INSTRUCTIONS FOR THE TASK: Reproduce the records below word for word, keeping every line in its original order.

DATA IN THIS EXERCISE:

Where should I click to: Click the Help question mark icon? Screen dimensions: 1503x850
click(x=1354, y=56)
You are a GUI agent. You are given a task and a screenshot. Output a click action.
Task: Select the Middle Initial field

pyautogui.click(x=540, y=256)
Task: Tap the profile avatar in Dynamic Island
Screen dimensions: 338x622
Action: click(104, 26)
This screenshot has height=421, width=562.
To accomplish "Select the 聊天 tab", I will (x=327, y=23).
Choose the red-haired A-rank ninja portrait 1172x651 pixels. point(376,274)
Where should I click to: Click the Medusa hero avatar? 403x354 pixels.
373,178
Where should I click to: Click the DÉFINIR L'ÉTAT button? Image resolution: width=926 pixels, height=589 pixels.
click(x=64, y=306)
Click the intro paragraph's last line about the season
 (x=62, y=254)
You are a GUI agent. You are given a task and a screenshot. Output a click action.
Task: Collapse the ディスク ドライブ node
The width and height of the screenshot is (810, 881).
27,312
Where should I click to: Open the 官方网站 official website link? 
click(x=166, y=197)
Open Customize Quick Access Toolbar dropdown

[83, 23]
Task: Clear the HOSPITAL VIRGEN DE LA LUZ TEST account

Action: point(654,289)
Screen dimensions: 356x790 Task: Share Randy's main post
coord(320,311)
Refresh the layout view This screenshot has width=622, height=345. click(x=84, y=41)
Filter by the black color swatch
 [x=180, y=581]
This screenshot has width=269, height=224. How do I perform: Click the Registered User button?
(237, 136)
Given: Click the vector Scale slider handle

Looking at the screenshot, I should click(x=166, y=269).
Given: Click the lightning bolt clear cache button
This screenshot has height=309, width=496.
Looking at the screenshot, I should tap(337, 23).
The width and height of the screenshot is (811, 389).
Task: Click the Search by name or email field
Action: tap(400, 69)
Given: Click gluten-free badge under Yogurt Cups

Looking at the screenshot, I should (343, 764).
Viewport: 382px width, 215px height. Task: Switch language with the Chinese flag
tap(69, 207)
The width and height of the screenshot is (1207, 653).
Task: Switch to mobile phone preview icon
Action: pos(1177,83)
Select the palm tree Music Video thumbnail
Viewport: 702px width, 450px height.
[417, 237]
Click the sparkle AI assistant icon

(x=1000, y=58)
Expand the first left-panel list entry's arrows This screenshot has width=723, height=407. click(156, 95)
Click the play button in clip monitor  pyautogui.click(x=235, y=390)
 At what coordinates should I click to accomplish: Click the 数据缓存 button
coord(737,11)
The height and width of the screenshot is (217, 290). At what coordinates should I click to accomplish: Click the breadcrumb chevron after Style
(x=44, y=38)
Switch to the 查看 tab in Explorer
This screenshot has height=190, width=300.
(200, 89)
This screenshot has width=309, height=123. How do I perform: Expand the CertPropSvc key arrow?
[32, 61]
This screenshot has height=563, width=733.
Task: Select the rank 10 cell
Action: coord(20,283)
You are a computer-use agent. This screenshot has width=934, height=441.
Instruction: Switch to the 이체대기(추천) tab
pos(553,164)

OUTPUT OF THE TASK:
Where should I click to: Click the Help question mark icon? Screen dimensions: 1503x850
click(x=1354, y=56)
You are a GUI agent. You are given a task and a screenshot. Output a click action.
Task: Select the Middle Initial field

pyautogui.click(x=540, y=256)
Task: Tap the profile avatar in Dynamic Island
Screen dimensions: 338x622
Action: click(104, 26)
This screenshot has height=421, width=562.
To accomplish "Select the 聊天 tab", I will (x=327, y=23).
Choose the red-haired A-rank ninja portrait 1172x651 pixels. point(376,274)
Where should I click to: Click the Medusa hero avatar? 403x354 pixels.
373,178
Where should I click to: Click the DÉFINIR L'ÉTAT button? Image resolution: width=926 pixels, height=589 pixels.
click(x=64, y=306)
Click the intro paragraph's last line about the season
 (x=62, y=254)
You are a GUI agent. You are given a task and a screenshot. Output a click action.
Task: Collapse the ディスク ドライブ node
The width and height of the screenshot is (810, 881).
27,312
Where should I click to: Open the 官方网站 official website link? 
click(x=166, y=197)
Open Customize Quick Access Toolbar dropdown

[83, 23]
Task: Clear the HOSPITAL VIRGEN DE LA LUZ TEST account

Action: point(654,289)
Screen dimensions: 356x790 Task: Share Randy's main post
coord(320,311)
Refresh the layout view This screenshot has width=622, height=345. click(x=84, y=41)
Filter by the black color swatch
 [x=180, y=581]
This screenshot has width=269, height=224. How do I perform: Click the Registered User button?
(237, 136)
Given: Click the vector Scale slider handle

Looking at the screenshot, I should click(x=166, y=269).
Given: Click the lightning bolt clear cache button
This screenshot has height=309, width=496.
Looking at the screenshot, I should tap(337, 23).
The width and height of the screenshot is (811, 389).
Task: Click the Search by name or email field
Action: tap(400, 69)
Given: Click gluten-free badge under Yogurt Cups

Looking at the screenshot, I should (343, 764).
Viewport: 382px width, 215px height. Task: Switch language with the Chinese flag
tap(69, 207)
The width and height of the screenshot is (1207, 653).
Task: Switch to mobile phone preview icon
Action: pos(1177,83)
Select the palm tree Music Video thumbnail
Viewport: 702px width, 450px height.
[417, 237]
Click the sparkle AI assistant icon

(x=1000, y=58)
Expand the first left-panel list entry's arrows This screenshot has width=723, height=407. click(156, 95)
Click the play button in clip monitor  pyautogui.click(x=235, y=390)
 At what coordinates should I click to accomplish: Click the 数据缓存 button
coord(737,11)
The height and width of the screenshot is (217, 290). At what coordinates should I click to accomplish: Click the breadcrumb chevron after Style
(x=44, y=38)
Switch to the 查看 tab in Explorer
This screenshot has height=190, width=300.
(200, 89)
This screenshot has width=309, height=123. How do I perform: Expand the CertPropSvc key arrow?
[32, 61]
This screenshot has height=563, width=733.
Task: Select the rank 10 cell
Action: coord(20,283)
You are a computer-use agent. This screenshot has width=934, height=441.
Instruction: Switch to the 이체대기(추천) tab
pos(553,164)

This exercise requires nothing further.